In which Ellipses are Dealt with Handily

I’m making a user interface where people can draw a lasso select on an image, and I want to see if certain points in the image are within that lasso select. Now that I think about it, I could probably have done some form of polygon membership test (e.g. raycasting) for each of the points that I wanted to check, with the points of the lasso forming the polygon, but that has a few problems. One of them is that the ends of the lasso can overlap, but that can be handled by e.g. a convex hull. In fact, I may end up doing that, because the current approach has the problem that it can’t handle an arbitrarily-shaped lasso selection.

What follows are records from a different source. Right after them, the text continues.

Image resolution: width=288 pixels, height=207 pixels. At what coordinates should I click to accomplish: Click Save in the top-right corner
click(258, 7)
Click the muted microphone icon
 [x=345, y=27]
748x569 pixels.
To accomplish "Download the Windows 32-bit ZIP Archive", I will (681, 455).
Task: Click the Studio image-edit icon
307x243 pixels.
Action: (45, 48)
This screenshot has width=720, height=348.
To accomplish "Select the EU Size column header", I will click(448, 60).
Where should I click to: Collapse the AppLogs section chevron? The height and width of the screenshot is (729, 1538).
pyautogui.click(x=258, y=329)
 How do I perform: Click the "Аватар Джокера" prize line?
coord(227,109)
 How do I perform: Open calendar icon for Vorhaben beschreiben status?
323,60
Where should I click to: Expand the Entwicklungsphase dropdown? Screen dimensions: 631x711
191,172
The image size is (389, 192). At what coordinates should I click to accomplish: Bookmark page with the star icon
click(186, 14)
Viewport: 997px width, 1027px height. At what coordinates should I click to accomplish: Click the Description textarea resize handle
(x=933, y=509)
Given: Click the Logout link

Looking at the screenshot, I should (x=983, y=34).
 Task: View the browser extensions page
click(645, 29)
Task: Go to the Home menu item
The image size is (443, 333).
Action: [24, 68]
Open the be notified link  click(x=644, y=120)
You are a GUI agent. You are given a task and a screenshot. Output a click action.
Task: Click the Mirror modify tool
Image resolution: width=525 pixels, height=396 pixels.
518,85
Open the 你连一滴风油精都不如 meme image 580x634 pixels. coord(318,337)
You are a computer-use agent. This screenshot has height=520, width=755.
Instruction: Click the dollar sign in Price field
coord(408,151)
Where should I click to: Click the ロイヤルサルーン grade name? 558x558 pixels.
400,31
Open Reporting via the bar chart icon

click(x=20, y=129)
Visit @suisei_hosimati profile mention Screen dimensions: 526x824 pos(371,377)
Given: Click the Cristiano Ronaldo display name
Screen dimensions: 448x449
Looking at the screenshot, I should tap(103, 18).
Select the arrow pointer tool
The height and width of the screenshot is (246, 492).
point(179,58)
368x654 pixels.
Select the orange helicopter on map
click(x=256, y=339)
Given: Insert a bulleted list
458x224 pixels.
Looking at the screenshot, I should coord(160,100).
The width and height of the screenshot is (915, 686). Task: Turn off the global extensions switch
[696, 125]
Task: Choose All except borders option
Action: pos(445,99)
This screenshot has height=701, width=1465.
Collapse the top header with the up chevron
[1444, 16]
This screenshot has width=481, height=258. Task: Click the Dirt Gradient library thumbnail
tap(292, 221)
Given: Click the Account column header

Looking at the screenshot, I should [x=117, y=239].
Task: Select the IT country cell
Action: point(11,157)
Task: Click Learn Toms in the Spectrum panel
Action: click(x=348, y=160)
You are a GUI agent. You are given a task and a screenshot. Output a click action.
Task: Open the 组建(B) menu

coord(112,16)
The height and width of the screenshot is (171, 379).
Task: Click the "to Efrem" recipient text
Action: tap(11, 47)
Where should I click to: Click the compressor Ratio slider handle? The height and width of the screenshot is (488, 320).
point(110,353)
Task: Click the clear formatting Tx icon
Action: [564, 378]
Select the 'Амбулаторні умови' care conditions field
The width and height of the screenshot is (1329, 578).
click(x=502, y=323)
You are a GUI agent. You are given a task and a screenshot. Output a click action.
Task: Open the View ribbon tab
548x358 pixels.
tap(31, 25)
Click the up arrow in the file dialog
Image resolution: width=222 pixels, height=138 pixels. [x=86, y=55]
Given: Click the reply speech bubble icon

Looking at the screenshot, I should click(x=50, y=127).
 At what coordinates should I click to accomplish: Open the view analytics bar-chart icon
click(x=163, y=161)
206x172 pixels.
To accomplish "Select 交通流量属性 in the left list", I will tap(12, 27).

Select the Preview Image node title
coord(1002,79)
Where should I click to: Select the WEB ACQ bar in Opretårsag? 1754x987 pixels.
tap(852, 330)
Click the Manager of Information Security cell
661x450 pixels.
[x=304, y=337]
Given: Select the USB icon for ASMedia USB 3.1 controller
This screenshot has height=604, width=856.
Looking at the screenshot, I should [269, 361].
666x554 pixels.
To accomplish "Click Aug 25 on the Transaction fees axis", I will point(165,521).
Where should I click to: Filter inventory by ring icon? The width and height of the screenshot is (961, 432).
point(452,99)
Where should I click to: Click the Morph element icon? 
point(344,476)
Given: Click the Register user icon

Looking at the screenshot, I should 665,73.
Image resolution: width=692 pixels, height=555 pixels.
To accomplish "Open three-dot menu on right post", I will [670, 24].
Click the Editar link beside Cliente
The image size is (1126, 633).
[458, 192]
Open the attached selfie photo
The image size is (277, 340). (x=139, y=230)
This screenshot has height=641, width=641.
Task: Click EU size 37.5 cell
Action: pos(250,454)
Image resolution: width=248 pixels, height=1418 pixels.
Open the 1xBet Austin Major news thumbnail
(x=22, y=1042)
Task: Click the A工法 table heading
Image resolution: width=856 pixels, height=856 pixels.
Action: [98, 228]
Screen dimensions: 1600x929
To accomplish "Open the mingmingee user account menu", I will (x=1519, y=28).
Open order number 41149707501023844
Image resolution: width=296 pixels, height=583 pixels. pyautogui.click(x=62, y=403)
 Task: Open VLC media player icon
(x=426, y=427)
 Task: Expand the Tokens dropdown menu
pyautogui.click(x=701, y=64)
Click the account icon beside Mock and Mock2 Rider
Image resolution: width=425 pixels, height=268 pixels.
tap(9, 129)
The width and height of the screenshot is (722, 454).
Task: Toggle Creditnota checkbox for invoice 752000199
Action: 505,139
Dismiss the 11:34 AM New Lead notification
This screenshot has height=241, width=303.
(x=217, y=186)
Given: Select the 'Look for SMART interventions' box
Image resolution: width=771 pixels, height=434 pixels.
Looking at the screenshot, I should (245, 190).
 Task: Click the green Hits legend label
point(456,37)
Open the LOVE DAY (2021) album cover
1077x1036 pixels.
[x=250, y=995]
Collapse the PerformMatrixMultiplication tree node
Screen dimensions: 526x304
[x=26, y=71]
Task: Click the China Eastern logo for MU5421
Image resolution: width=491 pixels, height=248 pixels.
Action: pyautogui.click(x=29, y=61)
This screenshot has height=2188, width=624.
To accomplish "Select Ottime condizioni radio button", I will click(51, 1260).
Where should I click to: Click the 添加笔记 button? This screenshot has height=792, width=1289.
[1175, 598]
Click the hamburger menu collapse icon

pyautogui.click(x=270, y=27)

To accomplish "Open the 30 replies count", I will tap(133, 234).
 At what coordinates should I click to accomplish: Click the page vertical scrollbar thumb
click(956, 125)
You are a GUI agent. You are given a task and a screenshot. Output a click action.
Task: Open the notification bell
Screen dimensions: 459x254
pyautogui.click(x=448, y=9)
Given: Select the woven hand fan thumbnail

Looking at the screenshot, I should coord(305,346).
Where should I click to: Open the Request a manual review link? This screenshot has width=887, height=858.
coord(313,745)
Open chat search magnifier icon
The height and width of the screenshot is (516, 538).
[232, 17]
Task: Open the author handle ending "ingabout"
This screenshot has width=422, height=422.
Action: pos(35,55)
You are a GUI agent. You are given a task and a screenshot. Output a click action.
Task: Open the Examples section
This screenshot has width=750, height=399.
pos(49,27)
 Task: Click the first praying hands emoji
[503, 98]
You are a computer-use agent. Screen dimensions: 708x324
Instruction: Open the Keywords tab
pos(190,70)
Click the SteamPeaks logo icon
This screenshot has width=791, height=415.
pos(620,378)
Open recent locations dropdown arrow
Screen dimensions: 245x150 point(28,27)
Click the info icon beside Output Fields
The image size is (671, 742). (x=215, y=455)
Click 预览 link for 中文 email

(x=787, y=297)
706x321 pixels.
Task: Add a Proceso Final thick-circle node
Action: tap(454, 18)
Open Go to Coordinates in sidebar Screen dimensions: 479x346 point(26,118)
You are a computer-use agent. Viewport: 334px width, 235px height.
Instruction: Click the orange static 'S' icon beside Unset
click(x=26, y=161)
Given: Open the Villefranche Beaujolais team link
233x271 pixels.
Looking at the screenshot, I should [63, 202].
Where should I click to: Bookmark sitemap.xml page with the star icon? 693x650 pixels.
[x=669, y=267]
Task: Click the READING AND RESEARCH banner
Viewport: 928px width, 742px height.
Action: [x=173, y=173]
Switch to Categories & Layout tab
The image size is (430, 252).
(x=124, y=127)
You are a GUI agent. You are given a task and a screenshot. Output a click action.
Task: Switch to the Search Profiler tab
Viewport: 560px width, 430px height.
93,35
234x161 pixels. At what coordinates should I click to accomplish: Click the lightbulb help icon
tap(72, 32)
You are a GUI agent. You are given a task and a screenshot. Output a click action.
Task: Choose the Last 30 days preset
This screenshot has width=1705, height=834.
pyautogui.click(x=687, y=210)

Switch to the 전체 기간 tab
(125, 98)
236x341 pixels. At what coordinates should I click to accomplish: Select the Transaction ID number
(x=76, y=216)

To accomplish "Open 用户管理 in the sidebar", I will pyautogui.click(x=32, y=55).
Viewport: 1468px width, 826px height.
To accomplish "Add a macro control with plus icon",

What I ended up doing as a first cut, however, has some other useful properties. I had the software find a minimum enclosing ellipse of the points for the lasso selection, and then tested the points I wanted checked to see if they were inside the ellipse.

 

def min_bounding_oval(points, tolerance=0.01):
  #Create a numpy 2xN matrix from a list of 2D points
  P = np.matrix(points).T

  # Pseudocode from https:#stackoverflow.com/questions/1768197/bounding-ellipse
  # Pythonificiation by me
  # Input: A 2xN matrix P storing N 2D points 
  #        and tolerance = tolerance for error.
  # Output: The equation of the ellipse in the matrix form, 
  #         i.e. a 2x2 matrix A and a 2x1 vector C representing 
  #         the center of the ellipse.

  # Dimension of the points
  d = 2;   
  # Number of points
  N = len(points);  

  # Add a row of 1s to the 2xN matrix P - so Q is 3xN now.
  Q = np.vstack([P,np.ones((1,N))]) 

  # Initialize
  count = 1;
  err = 1;
  #u is an Nx1 vector where each element is 1/N
  u = (1.0/N) * np.ones((N,1))

  # Khachiyan Algorithm
  while err > tolerance:
    # Matrix multiplication: 
    X = Q * np.diagflat(u) * Q.T

    M = np.diagonal(Q.T * X.I * Q)

    # Find the value and location of the maximum element in the vector M
    maximum = M.max()
    j = np.argmax(M);

    # Calculate the step size for the ascent
    step_size = (maximum - d -1)/((d+1)*(maximum-1));

    # Calculate the new_u:
    # Take the vector u, and multiply all the elements in it by (1-step_size)
    new_u = (1 - step_size) * u ;

    # Increment the jth element of new_u by step_size
    new_u[j] = new_u[j] + step_size;

    # Store the error by taking finding the square root of the SSD 
    # between new_u and u
    err = math.sqrt(((new_u - u)**2).sum());
    
    # Increment count and replace u
    count = count + 1;
    u = new_u;

  # Put the elements of the vector u into the diagonal of a matrix
  # U with the rest of the elements as 0
  U = np.diagflat(u);

  # Compute the A-matrix
  A = (1.0/d) * (P * U * P.T - (P * u)*(P*u).T ).I

  # And the center,
  c = P * u

  return [A, c]

That gets me A, a 2×2 matrix representing the ellipse and c, a 2×1 matrix representing the center of the ellipse.

To check if a point is in the ellipse, some fiddling has to be done to A.

  
#Convert A to a whitening matrix (W = A**-1/2)
w, v = np.linalg.eig(A)
D = np.diagflat(w)
W = v * np.sqrt(D) * v.I

#Subtract the center of the ellipse and use the whitening matrix
#tag_x and tag_y are the x and y positions of the point to check
p = np.matrix([[tag_x],[tag_y]])
p_center = p - c
p_white = W * p_center

#Check if the whitened point is in the ellipse
if np.linalg.norm(p_white) <= 1:
     return True #or whatever you want to do with it

Note that I haven’t proven this code correct or anything, just run it and had it work for me.